Exact repetition of the data below is required.

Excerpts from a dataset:
'''
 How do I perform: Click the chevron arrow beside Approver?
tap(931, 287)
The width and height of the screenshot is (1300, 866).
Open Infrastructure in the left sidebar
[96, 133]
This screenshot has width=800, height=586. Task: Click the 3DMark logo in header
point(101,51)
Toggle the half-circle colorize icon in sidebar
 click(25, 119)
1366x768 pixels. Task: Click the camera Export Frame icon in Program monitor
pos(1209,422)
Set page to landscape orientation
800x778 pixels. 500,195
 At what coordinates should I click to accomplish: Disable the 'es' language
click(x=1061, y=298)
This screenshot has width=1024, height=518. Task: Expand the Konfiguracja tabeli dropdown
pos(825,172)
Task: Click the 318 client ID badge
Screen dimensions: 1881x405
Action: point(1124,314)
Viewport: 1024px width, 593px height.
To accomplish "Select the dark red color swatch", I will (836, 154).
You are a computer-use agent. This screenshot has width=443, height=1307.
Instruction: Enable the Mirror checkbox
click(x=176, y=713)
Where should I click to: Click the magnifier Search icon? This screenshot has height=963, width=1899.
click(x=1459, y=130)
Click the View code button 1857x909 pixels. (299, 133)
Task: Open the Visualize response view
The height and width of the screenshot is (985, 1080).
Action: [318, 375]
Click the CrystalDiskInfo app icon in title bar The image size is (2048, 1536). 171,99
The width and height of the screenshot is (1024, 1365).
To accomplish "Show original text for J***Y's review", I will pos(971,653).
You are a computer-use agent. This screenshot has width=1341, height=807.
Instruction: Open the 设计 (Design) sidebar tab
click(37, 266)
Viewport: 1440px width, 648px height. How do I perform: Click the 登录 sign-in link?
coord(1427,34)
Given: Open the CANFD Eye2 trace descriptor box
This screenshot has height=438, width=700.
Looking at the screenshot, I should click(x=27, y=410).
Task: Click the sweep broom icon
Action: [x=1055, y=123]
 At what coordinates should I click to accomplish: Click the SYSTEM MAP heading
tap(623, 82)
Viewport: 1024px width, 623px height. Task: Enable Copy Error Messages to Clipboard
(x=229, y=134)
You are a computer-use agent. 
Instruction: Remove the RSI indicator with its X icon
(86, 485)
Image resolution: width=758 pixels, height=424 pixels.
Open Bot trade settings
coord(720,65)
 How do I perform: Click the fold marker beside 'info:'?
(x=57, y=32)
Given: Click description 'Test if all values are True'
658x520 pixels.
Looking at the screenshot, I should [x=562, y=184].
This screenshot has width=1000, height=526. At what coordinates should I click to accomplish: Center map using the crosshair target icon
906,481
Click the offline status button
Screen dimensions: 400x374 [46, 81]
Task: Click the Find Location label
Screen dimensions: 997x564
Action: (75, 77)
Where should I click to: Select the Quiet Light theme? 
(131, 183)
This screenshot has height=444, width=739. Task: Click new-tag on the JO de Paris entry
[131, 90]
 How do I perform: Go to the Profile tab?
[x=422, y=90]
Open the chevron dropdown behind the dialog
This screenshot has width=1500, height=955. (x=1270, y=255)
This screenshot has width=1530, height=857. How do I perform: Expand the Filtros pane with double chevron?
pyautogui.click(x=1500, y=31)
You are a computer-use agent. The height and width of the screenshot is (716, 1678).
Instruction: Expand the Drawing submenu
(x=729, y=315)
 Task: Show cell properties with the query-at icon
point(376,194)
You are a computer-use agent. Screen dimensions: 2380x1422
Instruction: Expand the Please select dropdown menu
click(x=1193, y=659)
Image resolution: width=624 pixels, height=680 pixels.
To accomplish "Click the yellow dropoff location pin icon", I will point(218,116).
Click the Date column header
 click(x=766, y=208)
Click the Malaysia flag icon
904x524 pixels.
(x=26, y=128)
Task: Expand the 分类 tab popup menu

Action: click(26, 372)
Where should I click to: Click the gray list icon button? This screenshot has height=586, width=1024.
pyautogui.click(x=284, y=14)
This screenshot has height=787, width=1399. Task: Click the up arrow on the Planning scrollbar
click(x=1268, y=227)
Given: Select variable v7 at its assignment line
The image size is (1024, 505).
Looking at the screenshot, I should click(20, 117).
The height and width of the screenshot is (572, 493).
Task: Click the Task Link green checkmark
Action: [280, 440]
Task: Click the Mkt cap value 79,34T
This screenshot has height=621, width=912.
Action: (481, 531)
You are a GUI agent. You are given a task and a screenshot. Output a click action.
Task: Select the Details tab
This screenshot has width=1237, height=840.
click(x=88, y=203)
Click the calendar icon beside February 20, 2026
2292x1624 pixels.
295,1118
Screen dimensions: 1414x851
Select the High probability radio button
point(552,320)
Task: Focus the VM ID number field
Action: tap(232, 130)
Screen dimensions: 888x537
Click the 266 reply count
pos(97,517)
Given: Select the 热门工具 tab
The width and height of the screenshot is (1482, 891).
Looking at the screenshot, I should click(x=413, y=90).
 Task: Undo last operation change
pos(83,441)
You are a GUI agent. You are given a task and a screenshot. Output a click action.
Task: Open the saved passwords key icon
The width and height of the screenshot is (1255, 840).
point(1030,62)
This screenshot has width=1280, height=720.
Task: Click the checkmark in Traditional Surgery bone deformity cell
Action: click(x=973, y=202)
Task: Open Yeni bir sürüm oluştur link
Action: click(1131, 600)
'''
- Answer box -
 How do I perform: Click the chevron arrow beside Approver?
tap(931, 287)
The width and height of the screenshot is (1300, 866).
Open Infrastructure in the left sidebar
[96, 133]
This screenshot has width=800, height=586. Task: Click the 3DMark logo in header
point(101,51)
Toggle the half-circle colorize icon in sidebar
 click(25, 119)
1366x768 pixels. Task: Click the camera Export Frame icon in Program monitor
pos(1209,422)
Set page to landscape orientation
800x778 pixels. 500,195
 At what coordinates should I click to accomplish: Disable the 'es' language
click(x=1061, y=298)
This screenshot has width=1024, height=518. Task: Expand the Konfiguracja tabeli dropdown
pos(825,172)
Task: Click the 318 client ID badge
Screen dimensions: 1881x405
Action: point(1124,314)
Viewport: 1024px width, 593px height.
To accomplish "Select the dark red color swatch", I will (836, 154).
You are a computer-use agent. This screenshot has width=443, height=1307.
Instruction: Enable the Mirror checkbox
click(x=176, y=713)
Where should I click to: Click the magnifier Search icon? This screenshot has height=963, width=1899.
click(x=1459, y=130)
Click the View code button 1857x909 pixels. (299, 133)
Task: Open the Visualize response view
The height and width of the screenshot is (985, 1080).
Action: [318, 375]
Click the CrystalDiskInfo app icon in title bar The image size is (2048, 1536). 171,99
The width and height of the screenshot is (1024, 1365).
To accomplish "Show original text for J***Y's review", I will pos(971,653).
You are a computer-use agent. This screenshot has width=1341, height=807.
Instruction: Open the 设计 (Design) sidebar tab
click(37, 266)
Viewport: 1440px width, 648px height. How do I perform: Click the 登录 sign-in link?
coord(1427,34)
Given: Open the CANFD Eye2 trace descriptor box
This screenshot has height=438, width=700.
Looking at the screenshot, I should click(x=27, y=410).
Task: Click the sweep broom icon
Action: [x=1055, y=123]
 At what coordinates should I click to accomplish: Click the SYSTEM MAP heading
tap(623, 82)
Viewport: 1024px width, 623px height. Task: Enable Copy Error Messages to Clipboard
(x=229, y=134)
You are a computer-use agent. 
Instruction: Remove the RSI indicator with its X icon
(86, 485)
Image resolution: width=758 pixels, height=424 pixels.
Open Bot trade settings
coord(720,65)
 How do I perform: Click the fold marker beside 'info:'?
(x=57, y=32)
Given: Click description 'Test if all values are True'
658x520 pixels.
Looking at the screenshot, I should [x=562, y=184].
This screenshot has width=1000, height=526. At what coordinates should I click to accomplish: Center map using the crosshair target icon
906,481
Click the offline status button
Screen dimensions: 400x374 [46, 81]
Task: Click the Find Location label
Screen dimensions: 997x564
Action: (75, 77)
Where should I click to: Select the Quiet Light theme? 
(131, 183)
This screenshot has height=444, width=739. Task: Click new-tag on the JO de Paris entry
[131, 90]
 How do I perform: Go to the Profile tab?
[x=422, y=90]
Open the chevron dropdown behind the dialog
This screenshot has width=1500, height=955. (x=1270, y=255)
This screenshot has width=1530, height=857. How do I perform: Expand the Filtros pane with double chevron?
pyautogui.click(x=1500, y=31)
You are a computer-use agent. The height and width of the screenshot is (716, 1678).
Instruction: Expand the Drawing submenu
(x=729, y=315)
 Task: Show cell properties with the query-at icon
point(376,194)
You are a computer-use agent. Screen dimensions: 2380x1422
Instruction: Expand the Please select dropdown menu
click(x=1193, y=659)
Image resolution: width=624 pixels, height=680 pixels.
To accomplish "Click the yellow dropoff location pin icon", I will point(218,116).
Click the Date column header
 click(x=766, y=208)
Click the Malaysia flag icon
904x524 pixels.
(x=26, y=128)
Task: Expand the 分类 tab popup menu

Action: click(26, 372)
Where should I click to: Click the gray list icon button? This screenshot has height=586, width=1024.
pyautogui.click(x=284, y=14)
This screenshot has height=787, width=1399. Task: Click the up arrow on the Planning scrollbar
click(x=1268, y=227)
Given: Select variable v7 at its assignment line
The image size is (1024, 505).
Looking at the screenshot, I should click(20, 117).
The height and width of the screenshot is (572, 493).
Task: Click the Task Link green checkmark
Action: [280, 440]
Task: Click the Mkt cap value 79,34T
This screenshot has height=621, width=912.
Action: (481, 531)
You are a GUI agent. You are given a task and a screenshot. Output a click action.
Task: Select the Details tab
This screenshot has width=1237, height=840.
click(x=88, y=203)
Click the calendar icon beside February 20, 2026
2292x1624 pixels.
295,1118
Screen dimensions: 1414x851
Select the High probability radio button
point(552,320)
Task: Focus the VM ID number field
Action: tap(232, 130)
Screen dimensions: 888x537
Click the 266 reply count
pos(97,517)
Given: Select the 热门工具 tab
The width and height of the screenshot is (1482, 891).
Looking at the screenshot, I should click(x=413, y=90).
 Task: Undo last operation change
pos(83,441)
You are a GUI agent. You are given a task and a screenshot. Output a click action.
Task: Open the saved passwords key icon
The width and height of the screenshot is (1255, 840).
point(1030,62)
This screenshot has width=1280, height=720.
Task: Click the checkmark in Traditional Surgery bone deformity cell
Action: click(x=973, y=202)
Task: Open Yeni bir sürüm oluştur link
Action: click(1131, 600)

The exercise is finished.